ひとりで子育てをするシングルマザーは、社会で最も弱い立場に置かれている人のグループのひとつですが、スウェーデンではそのような女性が過去20年で半減したといわれています。世界でもトップクラスに高い離婚率と育児の平等な分担という、一見すると両立しないようにも見える変化を遂げたスウェーデン社会について、ストックホルム大学の社会学研究者であるヘレン・エリクソン氏が論じました。

Parental union dissolution and the gender revolution | Social Forces | Oxford Academic

https://academic.oup.com/sf/advance-article/doi/10.1093/sf/soae079/7686408

How divorce is boosting gender equality in Sweden - new study

https://theconversation.com/how-divorce-is-boosting-gender-equality-in-sweden-new-study-233474



エリクソン氏によると、世界の多くの国々と同様、スウェーデンの家庭は妻が家事を取り仕切り、夫は特定の仕事だけを任される「管理者とヘルパー」という形態に陥りがちだとのこと。同様に、育児の負担も平等にはなりません。

同居中の夫婦間に不平等がある点では他国と変わらないスウェーデンですが、子どもを持つ夫婦が離婚すると親権が50:50に分割される共同親権が採用されています。そのため、別居している親を持つ子どものほぼ半分が、2つの家庭で同じ長さの時間を過ごしているそうです。



離婚後の子育てをめぐる環境が男女の育児分担にどんな変化をもたらしたのか調べるため、エリクソン氏と同僚のマーティン・コルク氏は、高所得国における男女間で最も根強い不平等のひとつである育児休暇の取得率を分析しました。

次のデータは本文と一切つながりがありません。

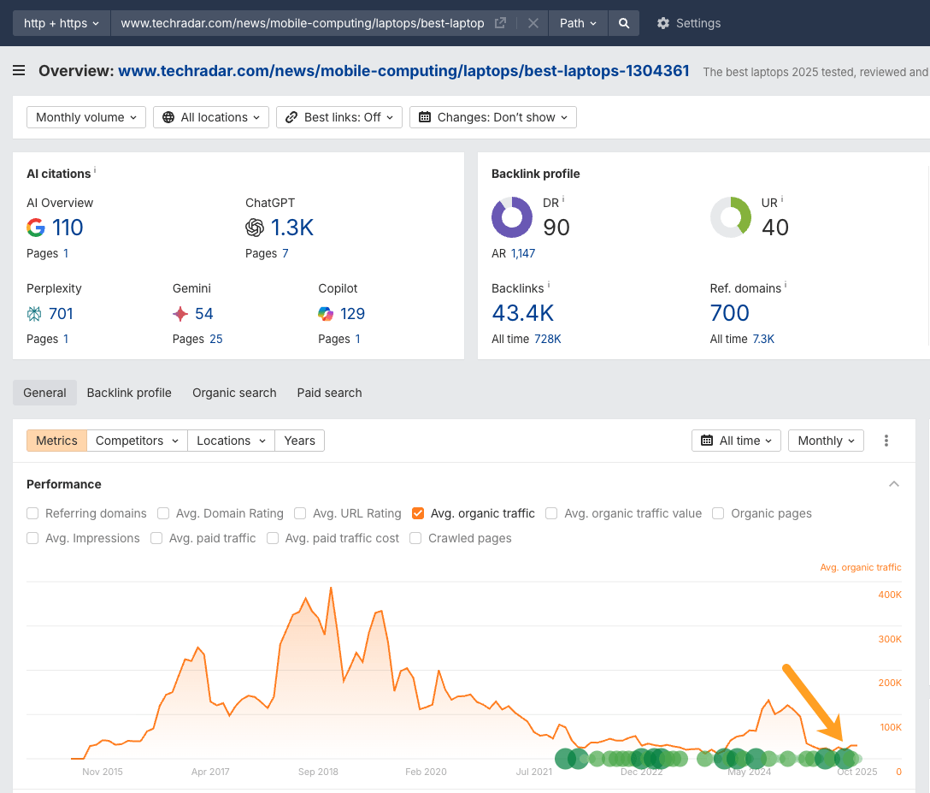
Task: Click the search magnifier icon in top bar
Action: point(623,23)
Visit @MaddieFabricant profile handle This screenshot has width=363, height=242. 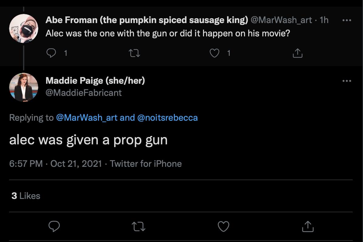click(83, 93)
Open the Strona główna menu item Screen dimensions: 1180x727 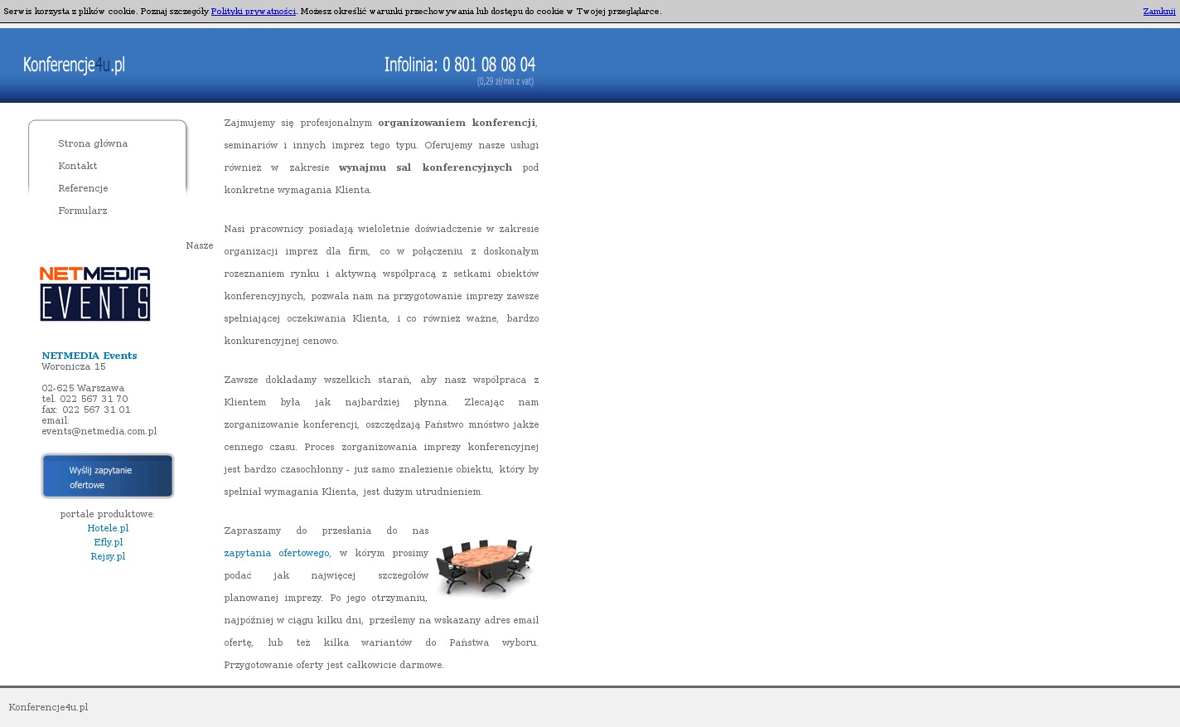(93, 143)
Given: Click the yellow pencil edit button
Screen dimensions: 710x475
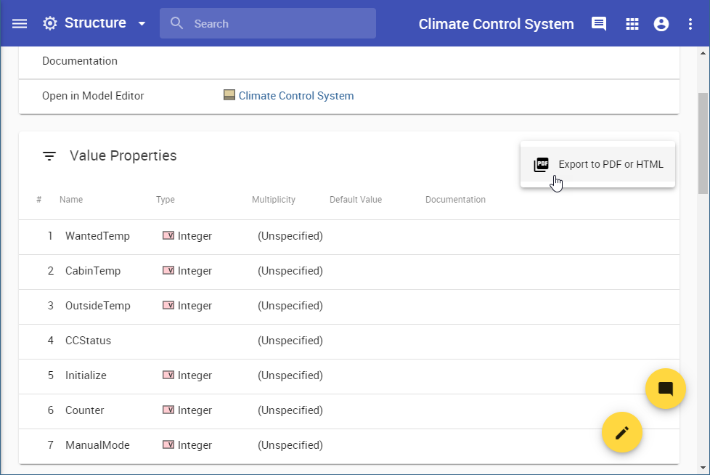Looking at the screenshot, I should pos(621,433).
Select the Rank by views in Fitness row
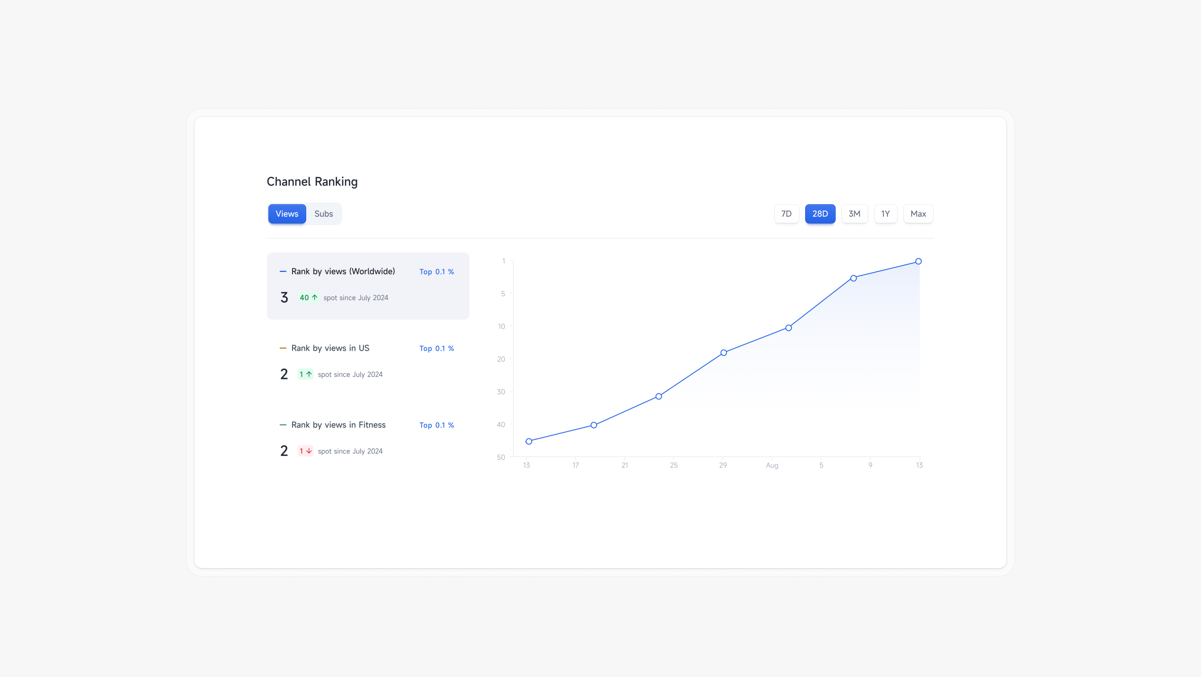Viewport: 1201px width, 677px height. click(367, 438)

離婚した両親の休暇取得率には、子どもの看護のために親が取得した「病児休暇」の記録が用いられました。スウェーデンでは、朝に子どもの体調が悪いと気づいたら、簡単な連絡で丸1日休んで看病できる有給休暇制度が国の法律で定められており、雇用主には従業員に病児休暇を与えることが義務付けられているとのこと。

そのため、スウェーデン社会保険庁が集計している病児休暇のデータを使えば、男親と女親がどれだけ有給休暇を要する育児労働をしているかの指標にすることができます。

休暇取得率のデータと世帯データを用いて、両親が子どものために取得する休暇の日数を離婚前と離婚後で比較した結果、スウェーデンでは離婚によって父親の育児休暇日数が増加したことが確かめられました。

このことから、エリクソン氏らは「伝統的に母親が全ての家事の責任を負ってきたスウェーデンでは、過去数十年にわたり離婚ジェンダー改革を停滞させてきたが、今日ではむしろ加速させている」と結論づけました。



エリクソン氏は、自分たちの研究が「離婚はいいものだ」と主張しているわけではないと述べています。それよりエリクソン氏らが強調したいのは、離婚が「家庭は非常にジェンダー化された環境である」ということを浮き彫りにした点だとのこと。

「この研究の教訓は、男性にも独力で子どもの面倒を見ることが可能であり、実際に彼らはそうしているということです。また、スウェーデンの男性にできるのですから、ほかの男性にできないはずはありません。スウェーデン人男性とほかの男性との間に生物学的な違いはないので、それができないということは、文化的な固定観念が原因なのでしょう」とエリクソン氏は述べました。